Reading passage —
=-=-=-=-=
Obama Gives Cameron a . . . Grill | The Weekly Standard


----------



## Steve Kroll (Mar 14, 2012)

I'm not familiar with that brand/model, but it looks like a pretty nice grill.


----------



## CraigC (Mar 14, 2012)

At least it is a real grill and not a gas abomination!


----------



## buckytom (Mar 14, 2012)

when newt gingrich visits england they'll see a gas abomination..


----------



## CraigC (Mar 14, 2012)

buckytom said:


> when newt gingrich visits england they'll see a gas abomination..


 
It is hard for me to picture a salamander in office!


----------



## salt and pepper (Mar 15, 2012)

I wish he would quit spending OUR money!


----------



## CraigC (Mar 15, 2012)

salt and pepper said:


> I wish he would quit spending OUR money!


 
They all spend our money, one way or another. Pointing a finger at one is just an exercise in futility.


----------



## salt and pepper (Mar 15, 2012)

CraigC said:


> They all spend our money, one way or another. Pointing a finger at one is just an exercise in futility.


 
Your right. I guess I should have said "they" (the gov) instead of "he".
Still I'm not an Oboma fan! But thats for another board.


----------



## roadfix (Mar 15, 2012)

A Santa Maria hybrid?  Hope they have tri-tips in the UK.


----------



## Gravy Queen (Mar 15, 2012)

I'm still waiting to find out what a tri trip is. 

Where is the umbrella stand for this barbecue? All english barbecues come fitted with one as standard.


----------



## buckytom (Mar 15, 2012)

lol, gq.

i'll have to search the weber grill company for optional bumbershoot assembly.


----------



## Bolas De Fraile (Mar 16, 2012)

buckytom said:


> when newt gingrich visits england they'll see a gas abomination..


.......43


----------



## Bolas De Fraile (Mar 16, 2012)

Gravy Queen said:


> I'm still waiting to find out what a tri trip is.


Night time incontinence?


----------



## Bolas De Fraile (Mar 16, 2012)

salt and pepper said:


> I wish he would quit spending OUR money!


What do you mean, Sam and Dave gave Barry a ping pong table and the Greek central bank that means Barry broke even on the deal.
Cameron gives Obama table tennis table and gets barbecue in return | Politics | The Guardian


----------



## Margi Cintrano (Mar 16, 2012)

When Hilary Clinton had visited Spain in 2011, the current Prime Minister of Spain Mariano Rajoy, gifted her with an acorn fed Iberian black foot Jabugo, Ham from D.O. Jabugo, Huelva. The ham she received cost approximately 100 Euros a kilo. It is divine. 

This is very common practice amongst governments, Royal Families and corporations too.

Have a nice Friday. Interesting post. 
Margi.


----------



## FrankZ (Mar 19, 2012)

Several posts have been deleted.  Discuss Cooking is about discussing food and cooking, not politics.

This thread is now closed.


----------
=-=-=-=-=
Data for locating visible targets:
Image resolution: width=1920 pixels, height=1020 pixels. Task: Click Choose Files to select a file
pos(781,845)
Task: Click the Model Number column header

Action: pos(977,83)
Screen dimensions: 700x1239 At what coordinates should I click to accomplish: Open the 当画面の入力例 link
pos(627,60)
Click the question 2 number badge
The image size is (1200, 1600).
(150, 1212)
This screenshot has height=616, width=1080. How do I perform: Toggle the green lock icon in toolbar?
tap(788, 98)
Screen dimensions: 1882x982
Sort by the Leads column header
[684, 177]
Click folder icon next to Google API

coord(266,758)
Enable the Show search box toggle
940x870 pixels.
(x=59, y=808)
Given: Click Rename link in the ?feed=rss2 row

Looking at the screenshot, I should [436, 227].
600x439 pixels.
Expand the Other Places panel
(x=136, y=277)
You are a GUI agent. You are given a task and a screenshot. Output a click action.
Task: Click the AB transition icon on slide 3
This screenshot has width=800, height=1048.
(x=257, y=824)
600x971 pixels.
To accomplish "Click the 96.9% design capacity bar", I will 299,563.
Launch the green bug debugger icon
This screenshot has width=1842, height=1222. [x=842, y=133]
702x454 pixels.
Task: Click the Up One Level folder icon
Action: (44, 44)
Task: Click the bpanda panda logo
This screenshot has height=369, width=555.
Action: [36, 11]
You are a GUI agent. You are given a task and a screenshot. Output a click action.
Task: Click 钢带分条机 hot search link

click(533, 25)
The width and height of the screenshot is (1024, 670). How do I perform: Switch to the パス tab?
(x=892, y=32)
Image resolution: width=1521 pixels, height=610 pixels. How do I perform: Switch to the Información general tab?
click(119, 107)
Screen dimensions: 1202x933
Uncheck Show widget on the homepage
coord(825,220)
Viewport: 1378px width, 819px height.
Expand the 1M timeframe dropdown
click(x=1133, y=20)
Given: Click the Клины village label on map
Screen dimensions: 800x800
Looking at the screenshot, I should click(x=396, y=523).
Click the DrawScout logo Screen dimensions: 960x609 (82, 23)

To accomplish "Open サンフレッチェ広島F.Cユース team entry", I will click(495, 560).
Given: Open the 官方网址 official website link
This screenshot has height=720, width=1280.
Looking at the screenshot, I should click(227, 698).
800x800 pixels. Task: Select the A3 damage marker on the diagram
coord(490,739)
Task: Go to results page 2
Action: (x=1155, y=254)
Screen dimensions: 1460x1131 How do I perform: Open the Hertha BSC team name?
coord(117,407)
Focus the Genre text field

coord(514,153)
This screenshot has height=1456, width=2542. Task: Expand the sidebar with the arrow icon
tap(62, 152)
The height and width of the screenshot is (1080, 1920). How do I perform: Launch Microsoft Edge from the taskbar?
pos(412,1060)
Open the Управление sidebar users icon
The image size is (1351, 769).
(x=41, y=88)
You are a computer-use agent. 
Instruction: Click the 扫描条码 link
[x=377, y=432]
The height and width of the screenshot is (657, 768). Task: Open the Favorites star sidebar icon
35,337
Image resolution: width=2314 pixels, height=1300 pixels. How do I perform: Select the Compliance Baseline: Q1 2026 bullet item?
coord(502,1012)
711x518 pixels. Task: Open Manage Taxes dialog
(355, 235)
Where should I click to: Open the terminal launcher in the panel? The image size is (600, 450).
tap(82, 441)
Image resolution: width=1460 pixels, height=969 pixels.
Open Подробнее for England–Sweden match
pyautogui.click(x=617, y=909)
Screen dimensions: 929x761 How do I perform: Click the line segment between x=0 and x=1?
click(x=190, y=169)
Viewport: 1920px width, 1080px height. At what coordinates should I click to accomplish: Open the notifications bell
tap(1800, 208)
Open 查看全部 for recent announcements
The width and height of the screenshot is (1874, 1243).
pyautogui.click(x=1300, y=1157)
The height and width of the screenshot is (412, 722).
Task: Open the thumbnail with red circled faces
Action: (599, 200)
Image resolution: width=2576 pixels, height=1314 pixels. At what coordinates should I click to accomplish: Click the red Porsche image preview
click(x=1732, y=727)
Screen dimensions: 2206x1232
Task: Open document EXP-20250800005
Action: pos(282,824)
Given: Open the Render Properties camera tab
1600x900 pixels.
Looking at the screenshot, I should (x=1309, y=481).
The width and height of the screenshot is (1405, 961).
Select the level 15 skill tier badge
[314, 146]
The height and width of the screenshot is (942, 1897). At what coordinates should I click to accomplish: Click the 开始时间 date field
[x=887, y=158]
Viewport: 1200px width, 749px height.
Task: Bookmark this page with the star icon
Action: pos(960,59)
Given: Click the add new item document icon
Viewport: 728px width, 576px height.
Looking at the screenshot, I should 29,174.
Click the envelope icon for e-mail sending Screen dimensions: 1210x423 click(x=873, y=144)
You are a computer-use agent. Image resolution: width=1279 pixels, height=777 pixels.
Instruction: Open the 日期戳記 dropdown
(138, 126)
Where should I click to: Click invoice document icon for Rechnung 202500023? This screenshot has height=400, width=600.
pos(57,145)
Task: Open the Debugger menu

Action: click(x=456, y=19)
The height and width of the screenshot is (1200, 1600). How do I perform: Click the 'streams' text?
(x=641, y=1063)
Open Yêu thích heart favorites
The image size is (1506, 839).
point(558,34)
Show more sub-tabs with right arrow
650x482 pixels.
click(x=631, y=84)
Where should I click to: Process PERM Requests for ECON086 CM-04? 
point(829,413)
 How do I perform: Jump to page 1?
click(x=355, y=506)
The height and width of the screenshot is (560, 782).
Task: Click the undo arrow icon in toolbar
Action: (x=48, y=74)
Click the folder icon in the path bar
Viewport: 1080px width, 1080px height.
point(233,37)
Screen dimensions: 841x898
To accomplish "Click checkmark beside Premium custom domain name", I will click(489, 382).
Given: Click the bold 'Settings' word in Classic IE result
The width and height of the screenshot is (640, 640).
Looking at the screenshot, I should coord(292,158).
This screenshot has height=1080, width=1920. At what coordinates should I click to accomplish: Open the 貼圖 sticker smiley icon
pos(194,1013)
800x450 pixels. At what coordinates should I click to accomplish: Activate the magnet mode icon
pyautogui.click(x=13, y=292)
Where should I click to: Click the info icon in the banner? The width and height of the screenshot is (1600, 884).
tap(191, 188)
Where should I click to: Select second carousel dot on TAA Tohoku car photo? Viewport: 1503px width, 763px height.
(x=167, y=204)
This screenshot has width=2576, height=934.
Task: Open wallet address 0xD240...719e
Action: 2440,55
=-=-=-=-=
Task requirements —
#1 Output the part of the grill thread between "## Margi Cintrano" and "Friday. Interesting post.", inclusive, copied word for word.
#2 Change the entries between the lines holding "600x971 pixels." and "(x=892, y=32)", inclusive, replacing "debugger" with "debugging" and leaving everything else unchanged. Give only those lines.
The grill thread and the entries are separate, unrelated material.

Answers to the exercises —
#1
## Margi Cintrano (Mar 16, 2012)

When Hilary Clinton had visited Spain in 2011, the current Prime Minister of Spain Mariano Rajoy, gifted her with an acorn fed Iberian black foot Jabugo, Ham from D.O. Jabugo, Huelva. The ham she received cost approximately 100 Euros a kilo. It is divine. 

This is very common practice amongst governments, Royal Families and corporations too.

Have a nice Friday. Interesting post.

#2
600x971 pixels.
To accomplish "Click the 96.9% design capacity bar", I will 299,563.
Launch the green bug debugging icon
This screenshot has width=1842, height=1222. [x=842, y=133]
702x454 pixels.
Task: Click the Up One Level folder icon
Action: (44, 44)
Task: Click the bpanda panda logo
This screenshot has height=369, width=555.
Action: [36, 11]
You are a GUI agent. You are given a task and a screenshot. Output a click action.
Task: Click 钢带分条机 hot search link

click(533, 25)
The width and height of the screenshot is (1024, 670). How do I perform: Switch to the パス tab?
(x=892, y=32)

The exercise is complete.